## Problem details
Please repeat the listing exactly, with every line intact.
[Opening Records for processing section]
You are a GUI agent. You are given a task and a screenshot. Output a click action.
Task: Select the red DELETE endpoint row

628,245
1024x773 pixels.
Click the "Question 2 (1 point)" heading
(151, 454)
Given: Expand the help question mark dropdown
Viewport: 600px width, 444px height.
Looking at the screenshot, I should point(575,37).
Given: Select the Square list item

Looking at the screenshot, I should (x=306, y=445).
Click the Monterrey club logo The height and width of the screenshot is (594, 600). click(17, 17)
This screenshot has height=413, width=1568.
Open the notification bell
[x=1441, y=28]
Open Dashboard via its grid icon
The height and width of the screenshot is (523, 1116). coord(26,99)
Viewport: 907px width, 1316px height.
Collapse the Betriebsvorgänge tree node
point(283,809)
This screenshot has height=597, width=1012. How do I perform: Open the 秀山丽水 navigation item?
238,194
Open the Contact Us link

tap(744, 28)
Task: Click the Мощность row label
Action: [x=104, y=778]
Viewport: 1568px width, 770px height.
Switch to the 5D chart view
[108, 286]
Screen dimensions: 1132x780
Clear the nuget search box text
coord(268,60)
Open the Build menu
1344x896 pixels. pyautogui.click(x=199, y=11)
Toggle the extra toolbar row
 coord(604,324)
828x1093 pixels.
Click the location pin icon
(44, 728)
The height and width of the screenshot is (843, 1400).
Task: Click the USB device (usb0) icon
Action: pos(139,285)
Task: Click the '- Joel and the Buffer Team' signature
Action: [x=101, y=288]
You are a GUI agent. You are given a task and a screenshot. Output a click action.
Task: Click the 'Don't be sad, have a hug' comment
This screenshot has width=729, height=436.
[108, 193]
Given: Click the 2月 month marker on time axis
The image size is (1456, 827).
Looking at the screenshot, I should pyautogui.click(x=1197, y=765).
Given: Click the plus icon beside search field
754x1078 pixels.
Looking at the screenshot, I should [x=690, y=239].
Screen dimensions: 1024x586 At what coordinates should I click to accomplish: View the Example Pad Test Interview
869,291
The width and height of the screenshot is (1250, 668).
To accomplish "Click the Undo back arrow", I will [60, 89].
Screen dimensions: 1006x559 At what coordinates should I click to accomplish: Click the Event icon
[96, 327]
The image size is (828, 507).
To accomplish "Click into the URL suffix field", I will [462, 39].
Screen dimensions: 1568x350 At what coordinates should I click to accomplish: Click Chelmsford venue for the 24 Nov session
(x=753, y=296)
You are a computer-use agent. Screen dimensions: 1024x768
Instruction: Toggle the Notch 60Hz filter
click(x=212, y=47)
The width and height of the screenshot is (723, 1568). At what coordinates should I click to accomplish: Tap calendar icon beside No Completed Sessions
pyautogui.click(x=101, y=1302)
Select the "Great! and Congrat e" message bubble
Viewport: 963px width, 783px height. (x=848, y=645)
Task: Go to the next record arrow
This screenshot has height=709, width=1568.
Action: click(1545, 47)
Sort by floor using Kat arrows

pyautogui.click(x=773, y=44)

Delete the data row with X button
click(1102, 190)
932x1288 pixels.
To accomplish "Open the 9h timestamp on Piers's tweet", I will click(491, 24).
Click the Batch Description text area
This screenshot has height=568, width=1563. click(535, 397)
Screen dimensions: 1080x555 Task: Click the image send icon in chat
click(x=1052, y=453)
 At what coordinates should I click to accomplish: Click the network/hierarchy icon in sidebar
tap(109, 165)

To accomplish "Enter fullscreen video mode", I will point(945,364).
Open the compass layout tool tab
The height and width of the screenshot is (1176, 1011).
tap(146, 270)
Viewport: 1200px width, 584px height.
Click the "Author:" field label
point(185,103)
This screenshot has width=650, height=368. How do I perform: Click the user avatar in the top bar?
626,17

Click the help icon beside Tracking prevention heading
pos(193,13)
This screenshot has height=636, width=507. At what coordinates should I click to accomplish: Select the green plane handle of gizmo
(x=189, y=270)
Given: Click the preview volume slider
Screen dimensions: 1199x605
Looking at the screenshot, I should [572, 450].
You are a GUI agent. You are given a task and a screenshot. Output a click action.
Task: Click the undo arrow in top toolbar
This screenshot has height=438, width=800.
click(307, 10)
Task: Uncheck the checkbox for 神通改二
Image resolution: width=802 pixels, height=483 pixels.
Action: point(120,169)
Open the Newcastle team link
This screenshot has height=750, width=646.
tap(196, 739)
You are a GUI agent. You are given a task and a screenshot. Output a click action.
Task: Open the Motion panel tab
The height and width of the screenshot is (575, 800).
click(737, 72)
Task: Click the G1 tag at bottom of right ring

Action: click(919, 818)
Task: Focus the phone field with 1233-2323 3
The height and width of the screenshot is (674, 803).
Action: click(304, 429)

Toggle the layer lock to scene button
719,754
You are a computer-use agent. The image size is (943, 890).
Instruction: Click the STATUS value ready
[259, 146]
[Closing Records for processing section]
## Response box
You are a GUI agent. You are given a task and a screenshot. Output a click action.
Task: Select the red DELETE endpoint row

628,245
1024x773 pixels.
Click the "Question 2 (1 point)" heading
(151, 454)
Given: Expand the help question mark dropdown
Viewport: 600px width, 444px height.
Looking at the screenshot, I should point(575,37).
Given: Select the Square list item

Looking at the screenshot, I should (x=306, y=445).
Click the Monterrey club logo The height and width of the screenshot is (594, 600). click(17, 17)
This screenshot has height=413, width=1568.
Open the notification bell
[x=1441, y=28]
Open Dashboard via its grid icon
The height and width of the screenshot is (523, 1116). coord(26,99)
Viewport: 907px width, 1316px height.
Collapse the Betriebsvorgänge tree node
point(283,809)
This screenshot has height=597, width=1012. How do I perform: Open the 秀山丽水 navigation item?
238,194
Open the Contact Us link

tap(744, 28)
Task: Click the Мощность row label
Action: [x=104, y=778]
Viewport: 1568px width, 770px height.
Switch to the 5D chart view
[108, 286]
Screen dimensions: 1132x780
Clear the nuget search box text
coord(268,60)
Open the Build menu
1344x896 pixels. pyautogui.click(x=199, y=11)
Toggle the extra toolbar row
 coord(604,324)
828x1093 pixels.
Click the location pin icon
(44, 728)
The height and width of the screenshot is (843, 1400).
Task: Click the USB device (usb0) icon
Action: pos(139,285)
Task: Click the '- Joel and the Buffer Team' signature
Action: [x=101, y=288]
You are a GUI agent. You are given a task and a screenshot. Output a click action.
Task: Click the 'Don't be sad, have a hug' comment
This screenshot has width=729, height=436.
[108, 193]
Given: Click the 2月 month marker on time axis
The image size is (1456, 827).
Looking at the screenshot, I should pyautogui.click(x=1197, y=765).
Given: Click the plus icon beside search field
754x1078 pixels.
Looking at the screenshot, I should [x=690, y=239].
Screen dimensions: 1024x586 At what coordinates should I click to accomplish: View the Example Pad Test Interview
869,291
The width and height of the screenshot is (1250, 668).
To accomplish "Click the Undo back arrow", I will [60, 89].
Screen dimensions: 1006x559 At what coordinates should I click to accomplish: Click the Event icon
[96, 327]
The image size is (828, 507).
To accomplish "Click into the URL suffix field", I will [462, 39].
Screen dimensions: 1568x350 At what coordinates should I click to accomplish: Click Chelmsford venue for the 24 Nov session
(x=753, y=296)
You are a computer-use agent. Screen dimensions: 1024x768
Instruction: Toggle the Notch 60Hz filter
click(x=212, y=47)
The width and height of the screenshot is (723, 1568). At what coordinates should I click to accomplish: Tap calendar icon beside No Completed Sessions
pyautogui.click(x=101, y=1302)
Select the "Great! and Congrat e" message bubble
Viewport: 963px width, 783px height. (x=848, y=645)
Task: Go to the next record arrow
This screenshot has height=709, width=1568.
Action: click(1545, 47)
Sort by floor using Kat arrows

pyautogui.click(x=773, y=44)

Delete the data row with X button
click(1102, 190)
932x1288 pixels.
To accomplish "Open the 9h timestamp on Piers's tweet", I will click(491, 24).
Click the Batch Description text area
This screenshot has height=568, width=1563. click(535, 397)
Screen dimensions: 1080x555 Task: Click the image send icon in chat
click(x=1052, y=453)
 At what coordinates should I click to accomplish: Click the network/hierarchy icon in sidebar
tap(109, 165)

To accomplish "Enter fullscreen video mode", I will point(945,364).
Open the compass layout tool tab
The height and width of the screenshot is (1176, 1011).
tap(146, 270)
Viewport: 1200px width, 584px height.
Click the "Author:" field label
point(185,103)
This screenshot has width=650, height=368. How do I perform: Click the user avatar in the top bar?
626,17

Click the help icon beside Tracking prevention heading
pos(193,13)
This screenshot has height=636, width=507. At what coordinates should I click to accomplish: Select the green plane handle of gizmo
(x=189, y=270)
Given: Click the preview volume slider
Screen dimensions: 1199x605
Looking at the screenshot, I should [572, 450].
You are a GUI agent. You are given a task and a screenshot. Output a click action.
Task: Click the undo arrow in top toolbar
This screenshot has height=438, width=800.
click(307, 10)
Task: Uncheck the checkbox for 神通改二
Image resolution: width=802 pixels, height=483 pixels.
Action: point(120,169)
Open the Newcastle team link
This screenshot has height=750, width=646.
tap(196, 739)
You are a GUI agent. You are given a task and a screenshot. Output a click action.
Task: Open the Motion panel tab
The height and width of the screenshot is (575, 800).
click(737, 72)
Task: Click the G1 tag at bottom of right ring

Action: click(919, 818)
Task: Focus the phone field with 1233-2323 3
The height and width of the screenshot is (674, 803).
Action: click(304, 429)

Toggle the layer lock to scene button
719,754
You are a computer-use agent. The image size is (943, 890).
Instruction: Click the STATUS value ready
[259, 146]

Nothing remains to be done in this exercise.